BEGIN EXERCISE TEXT

A2: Objectify the ID foreign key of the superior region to convert it into the corresponding record and achieve foreign key objectification.
A3: Get records of Hebei province.
A4: Use P.nodes() function to perform the recursive search; @d option is used to recursively find all leaves.
A5: Create a new table made up of ID, region names and names of superior regions.
IV. Traverse all files under a directory
【Example 4】According to the following terminal device use for online teaching in a primary school, find the proportion of each type of terminal. Below is the directory structure:

Files under the directory is of Excel format. Below is part of the source data:
ID | STUDENT_NAME | TERMINAL |
1 | Rebecca Moore | Phone |
2 | Ashley Wilson | Phone,PC,Pad |
3 | Rachel Johnson | Phone,PC,Pad |
4 | Emily Smith | PC,Pad |
5 | Ashley Smith | PC |
6 | Matthew Johnson | Phone |
7 | Alexis Smith | Phone,PC |
8 | Megan Wilson | Phone,PC,Pad |
… | … | … |
Since SQL cannot retrieve a directory and the files under it, a SQL solution is thus impossible. Let’s look at how SPL handles the recursive traversal of directories and files.

END EXERCISE TEXT
BEGIN STORED DATA

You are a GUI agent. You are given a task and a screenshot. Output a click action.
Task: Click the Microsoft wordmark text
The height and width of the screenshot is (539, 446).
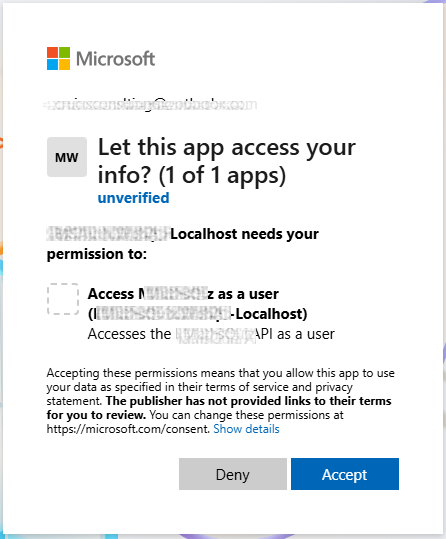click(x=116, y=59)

END STORED DATA
BEGIN STORED DATA

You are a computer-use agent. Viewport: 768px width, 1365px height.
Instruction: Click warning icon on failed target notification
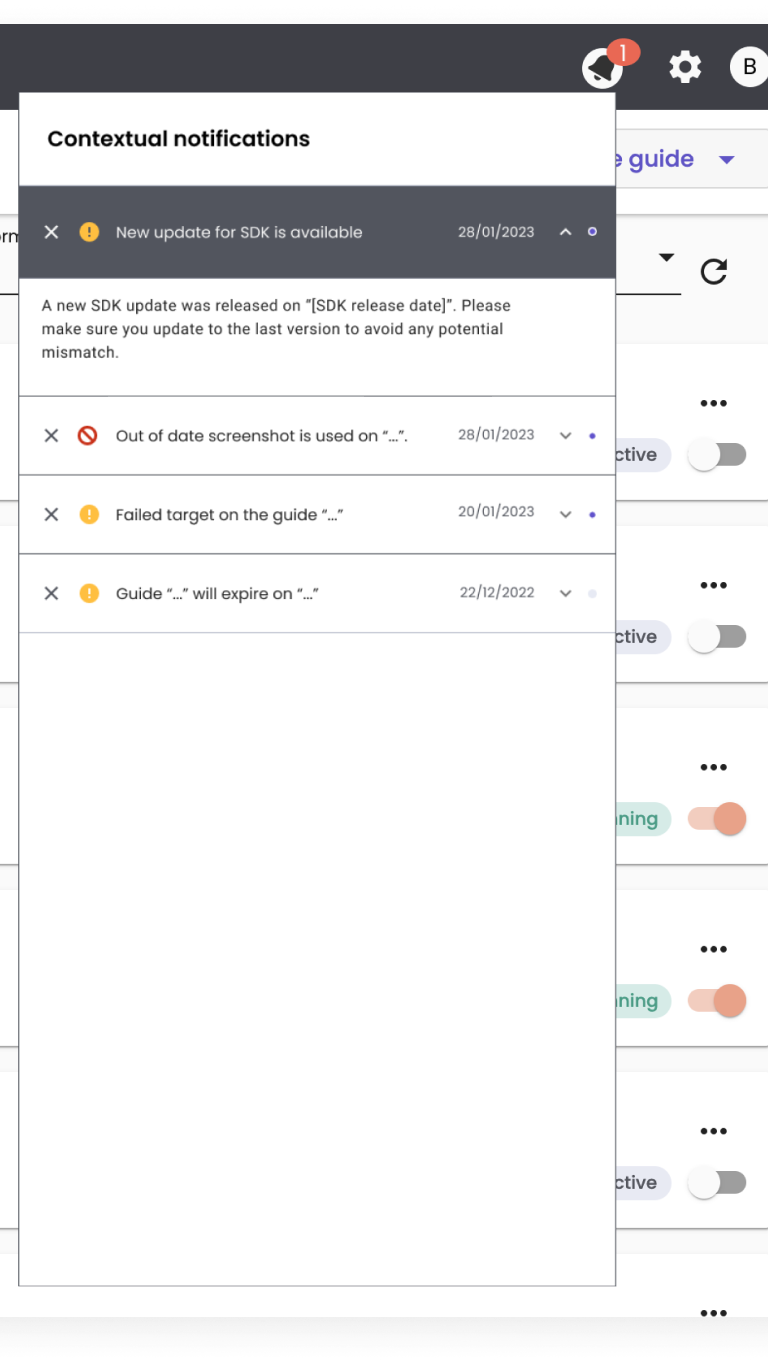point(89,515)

END STORED DATA

- _TASK SET_
- 1) Answer these questions about the SPL excerpt:
(a) Which province's records does step A3 get?
(b) In step A4, what is the @d option used for?
(c) In what format are the files under the directory in Example 4?
- 2) Reproduce the stretch of the SPL excerpt from "A4: Use P.nodes()" through "of superior regions.".

- _NUMBERED ANSWERS_
- 1)
(a) Hebei province.
(b) To recursively find all leaves.
(c) Excel format.

- 2)
A4: Use P.nodes() function to perform the recursive search; @d option is used to recursively find all leaves.
A5: Create a new table made up of ID, region names and names of superior regions.